Bizarre condition caused deer to grow hair on its eyeballs
Bizarre condition caused deer to grow hair on its eyeballs
The deer, found in the US, had a condition called corneal dermoids (National Deer Association)

A deer in Tennessee was found stumbling through the streets with thick hair growing on both of its eyeballs.

The deer had developed a condition called corneal dermoids, wherein a benign tumour caused skin tissue to grow on the cornea – the transparent part of the eye that covers the iris and pupil.

In this case, the skin tissue produced hair follicles to grow on top of the cornea.

According to Quality Whitetails magazine, this has only ever been documented in one other case.

Sterling Daniels, a wildlife biologist at the Tennessee Wildlife Resources Agency (TWRA), told the magazine the affected deer could maybe ‘tell day from dark, but I wouldn’t think it would be able to see where it was going.’

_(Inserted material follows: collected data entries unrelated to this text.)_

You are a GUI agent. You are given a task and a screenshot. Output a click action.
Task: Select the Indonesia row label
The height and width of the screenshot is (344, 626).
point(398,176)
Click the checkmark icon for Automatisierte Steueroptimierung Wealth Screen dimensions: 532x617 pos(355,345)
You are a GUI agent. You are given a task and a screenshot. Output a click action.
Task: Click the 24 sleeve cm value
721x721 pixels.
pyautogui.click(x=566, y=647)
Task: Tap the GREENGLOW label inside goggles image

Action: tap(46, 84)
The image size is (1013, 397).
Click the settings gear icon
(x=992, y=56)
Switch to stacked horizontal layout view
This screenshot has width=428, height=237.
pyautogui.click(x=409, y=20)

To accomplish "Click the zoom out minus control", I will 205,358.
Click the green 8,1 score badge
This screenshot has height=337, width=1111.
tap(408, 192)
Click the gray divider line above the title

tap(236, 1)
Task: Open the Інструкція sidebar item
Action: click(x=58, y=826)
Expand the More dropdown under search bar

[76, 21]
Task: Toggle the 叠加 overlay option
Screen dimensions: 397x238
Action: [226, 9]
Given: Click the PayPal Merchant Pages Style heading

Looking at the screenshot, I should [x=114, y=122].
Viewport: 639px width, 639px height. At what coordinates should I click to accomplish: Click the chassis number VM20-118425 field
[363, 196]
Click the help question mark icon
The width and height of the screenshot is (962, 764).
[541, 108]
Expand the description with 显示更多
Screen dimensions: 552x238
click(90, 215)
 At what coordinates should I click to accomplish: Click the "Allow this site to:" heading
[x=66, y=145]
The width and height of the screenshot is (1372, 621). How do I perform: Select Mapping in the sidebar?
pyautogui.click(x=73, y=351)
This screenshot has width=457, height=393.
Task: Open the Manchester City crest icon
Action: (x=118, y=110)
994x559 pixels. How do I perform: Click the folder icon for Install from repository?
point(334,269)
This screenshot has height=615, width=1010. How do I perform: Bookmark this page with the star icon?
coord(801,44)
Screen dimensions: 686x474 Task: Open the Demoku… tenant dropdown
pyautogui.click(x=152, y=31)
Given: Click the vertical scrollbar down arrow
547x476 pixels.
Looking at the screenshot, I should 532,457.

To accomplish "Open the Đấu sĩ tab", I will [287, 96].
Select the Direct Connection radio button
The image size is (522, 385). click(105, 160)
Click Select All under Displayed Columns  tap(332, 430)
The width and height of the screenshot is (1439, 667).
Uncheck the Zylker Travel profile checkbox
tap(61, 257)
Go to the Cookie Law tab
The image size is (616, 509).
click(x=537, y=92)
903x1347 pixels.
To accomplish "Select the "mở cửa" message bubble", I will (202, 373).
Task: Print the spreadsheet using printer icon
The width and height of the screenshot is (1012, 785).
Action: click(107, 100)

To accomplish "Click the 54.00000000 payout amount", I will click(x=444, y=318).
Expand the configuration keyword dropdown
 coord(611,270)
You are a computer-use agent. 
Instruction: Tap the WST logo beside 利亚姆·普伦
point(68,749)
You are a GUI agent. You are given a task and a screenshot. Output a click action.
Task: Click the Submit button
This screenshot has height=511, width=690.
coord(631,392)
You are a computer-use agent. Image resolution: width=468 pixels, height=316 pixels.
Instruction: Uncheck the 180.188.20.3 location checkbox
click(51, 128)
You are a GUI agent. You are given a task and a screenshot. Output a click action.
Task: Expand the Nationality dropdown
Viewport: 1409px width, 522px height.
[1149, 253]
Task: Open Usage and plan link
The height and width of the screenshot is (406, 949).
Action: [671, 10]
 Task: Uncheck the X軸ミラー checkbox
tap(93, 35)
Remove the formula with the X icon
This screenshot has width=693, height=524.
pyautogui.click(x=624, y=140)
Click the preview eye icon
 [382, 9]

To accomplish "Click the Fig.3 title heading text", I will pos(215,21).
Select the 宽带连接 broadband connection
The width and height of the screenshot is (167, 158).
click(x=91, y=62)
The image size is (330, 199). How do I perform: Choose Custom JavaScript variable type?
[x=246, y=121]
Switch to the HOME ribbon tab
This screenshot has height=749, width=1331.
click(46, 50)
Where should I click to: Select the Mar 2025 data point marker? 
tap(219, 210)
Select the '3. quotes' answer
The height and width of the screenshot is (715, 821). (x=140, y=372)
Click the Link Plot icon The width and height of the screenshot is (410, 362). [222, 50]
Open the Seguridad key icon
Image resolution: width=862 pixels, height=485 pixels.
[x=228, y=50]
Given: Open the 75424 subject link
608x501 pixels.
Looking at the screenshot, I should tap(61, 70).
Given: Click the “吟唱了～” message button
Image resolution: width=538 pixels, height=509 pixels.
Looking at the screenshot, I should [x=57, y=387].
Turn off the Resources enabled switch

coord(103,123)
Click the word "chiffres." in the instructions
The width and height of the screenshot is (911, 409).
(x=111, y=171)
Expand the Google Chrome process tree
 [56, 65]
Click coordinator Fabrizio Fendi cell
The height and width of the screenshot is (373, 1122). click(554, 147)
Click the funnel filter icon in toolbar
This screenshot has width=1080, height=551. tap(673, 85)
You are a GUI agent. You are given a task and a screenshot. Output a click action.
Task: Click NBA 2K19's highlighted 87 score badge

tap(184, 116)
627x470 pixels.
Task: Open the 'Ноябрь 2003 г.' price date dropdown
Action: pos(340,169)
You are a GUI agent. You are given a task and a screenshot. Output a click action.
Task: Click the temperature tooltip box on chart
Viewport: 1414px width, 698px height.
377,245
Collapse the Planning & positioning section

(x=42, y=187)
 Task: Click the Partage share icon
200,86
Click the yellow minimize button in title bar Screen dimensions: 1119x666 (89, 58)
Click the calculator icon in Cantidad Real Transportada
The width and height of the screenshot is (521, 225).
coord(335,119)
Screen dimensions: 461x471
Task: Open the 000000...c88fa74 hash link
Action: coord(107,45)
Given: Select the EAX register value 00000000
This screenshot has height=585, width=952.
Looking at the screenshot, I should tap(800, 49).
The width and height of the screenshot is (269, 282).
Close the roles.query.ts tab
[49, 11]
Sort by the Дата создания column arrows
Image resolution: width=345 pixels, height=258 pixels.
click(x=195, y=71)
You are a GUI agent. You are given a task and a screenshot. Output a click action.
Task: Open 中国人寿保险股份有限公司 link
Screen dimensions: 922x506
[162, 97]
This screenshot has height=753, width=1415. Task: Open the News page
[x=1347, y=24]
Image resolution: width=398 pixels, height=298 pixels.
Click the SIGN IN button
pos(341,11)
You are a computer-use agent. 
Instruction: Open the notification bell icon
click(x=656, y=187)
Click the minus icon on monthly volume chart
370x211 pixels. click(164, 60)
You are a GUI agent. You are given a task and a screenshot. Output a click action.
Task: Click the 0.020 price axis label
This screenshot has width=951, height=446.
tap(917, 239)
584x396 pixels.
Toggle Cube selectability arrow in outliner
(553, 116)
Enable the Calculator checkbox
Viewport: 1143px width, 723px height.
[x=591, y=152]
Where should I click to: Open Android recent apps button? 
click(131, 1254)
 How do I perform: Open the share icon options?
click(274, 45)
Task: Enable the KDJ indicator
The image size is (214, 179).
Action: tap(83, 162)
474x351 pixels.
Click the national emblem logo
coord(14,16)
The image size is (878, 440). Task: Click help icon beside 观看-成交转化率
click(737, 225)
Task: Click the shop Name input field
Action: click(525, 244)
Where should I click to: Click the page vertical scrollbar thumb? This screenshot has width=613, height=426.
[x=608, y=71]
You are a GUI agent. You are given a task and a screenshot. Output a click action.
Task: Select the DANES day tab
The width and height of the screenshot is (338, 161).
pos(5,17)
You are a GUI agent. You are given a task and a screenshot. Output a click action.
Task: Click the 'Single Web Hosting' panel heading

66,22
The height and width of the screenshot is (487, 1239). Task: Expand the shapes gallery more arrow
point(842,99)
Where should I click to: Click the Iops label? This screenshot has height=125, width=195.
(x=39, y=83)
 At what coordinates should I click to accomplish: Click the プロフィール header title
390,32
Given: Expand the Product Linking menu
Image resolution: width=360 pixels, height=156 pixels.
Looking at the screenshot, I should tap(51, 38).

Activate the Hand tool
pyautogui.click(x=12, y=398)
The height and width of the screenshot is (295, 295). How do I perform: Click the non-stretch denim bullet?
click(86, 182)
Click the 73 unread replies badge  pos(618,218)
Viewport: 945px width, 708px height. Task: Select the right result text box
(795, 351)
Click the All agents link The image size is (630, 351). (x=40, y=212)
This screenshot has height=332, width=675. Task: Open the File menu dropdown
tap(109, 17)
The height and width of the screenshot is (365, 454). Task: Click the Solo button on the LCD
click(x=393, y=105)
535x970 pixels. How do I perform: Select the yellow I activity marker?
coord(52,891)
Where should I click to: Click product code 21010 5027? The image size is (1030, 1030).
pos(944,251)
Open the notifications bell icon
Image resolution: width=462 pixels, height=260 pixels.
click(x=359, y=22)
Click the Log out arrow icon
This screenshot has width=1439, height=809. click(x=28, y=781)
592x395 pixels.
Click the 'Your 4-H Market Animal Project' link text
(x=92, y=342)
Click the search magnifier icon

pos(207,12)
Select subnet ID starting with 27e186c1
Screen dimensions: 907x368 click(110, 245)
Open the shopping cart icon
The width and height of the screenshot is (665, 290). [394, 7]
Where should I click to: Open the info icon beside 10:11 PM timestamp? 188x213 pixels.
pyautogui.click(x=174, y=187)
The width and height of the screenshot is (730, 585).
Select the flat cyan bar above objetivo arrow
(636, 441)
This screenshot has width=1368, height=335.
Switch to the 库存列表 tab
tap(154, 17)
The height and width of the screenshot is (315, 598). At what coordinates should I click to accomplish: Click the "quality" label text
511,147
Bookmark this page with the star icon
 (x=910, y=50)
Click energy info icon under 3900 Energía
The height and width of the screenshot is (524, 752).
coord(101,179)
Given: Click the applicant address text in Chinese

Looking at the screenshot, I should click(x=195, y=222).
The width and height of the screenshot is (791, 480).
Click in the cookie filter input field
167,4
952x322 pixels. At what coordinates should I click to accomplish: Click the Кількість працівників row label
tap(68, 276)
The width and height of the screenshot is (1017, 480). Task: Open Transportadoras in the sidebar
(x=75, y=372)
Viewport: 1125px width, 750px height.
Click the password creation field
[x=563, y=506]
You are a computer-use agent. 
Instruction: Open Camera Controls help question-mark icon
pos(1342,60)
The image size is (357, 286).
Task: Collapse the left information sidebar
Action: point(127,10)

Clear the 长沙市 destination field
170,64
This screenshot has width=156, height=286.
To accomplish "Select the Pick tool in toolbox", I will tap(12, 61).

‘I’d compare it to covering your eyes with a washcloth. You could tell day from night, but that’s about it.’

The deer also tested positive for epizootic hemorrhagic disease (EHD), which is incurable and causes the deer to suffer fever, tissue swelling and loss of fear of humans. Which is why the experts say it was wondering disorientated through a residential neighbourhood in Knoxville.

Deer developed hairy eyeballs due to bizarre rare condition
The deer had likely been born with the condition (National Deer Association)

The illness doesn’t explain why it had hair on its eyeballs but the expert’s suggestion is that it had lived with the corneal dermoids since birth.

Dr. Nicole Nemeth, an associate professor in the Department of Pathology at the Southeastern Cooperative Wildlife Disease Study unit (SCWDS) of the University of Georgia vet school, said it likely started in the womb and developed slowly.

‘We assume these to be congenital (existing at birth), so we surmised that it survived a long time with those,’ she told Quarterly Whitetails.

‘Again, assumptions, but we also assumed the dermoids developed gradually and that the deer was able to adapt to its decreasing field of vision over time. How fast they develop over time probably isn’t well known and may vary case to case.’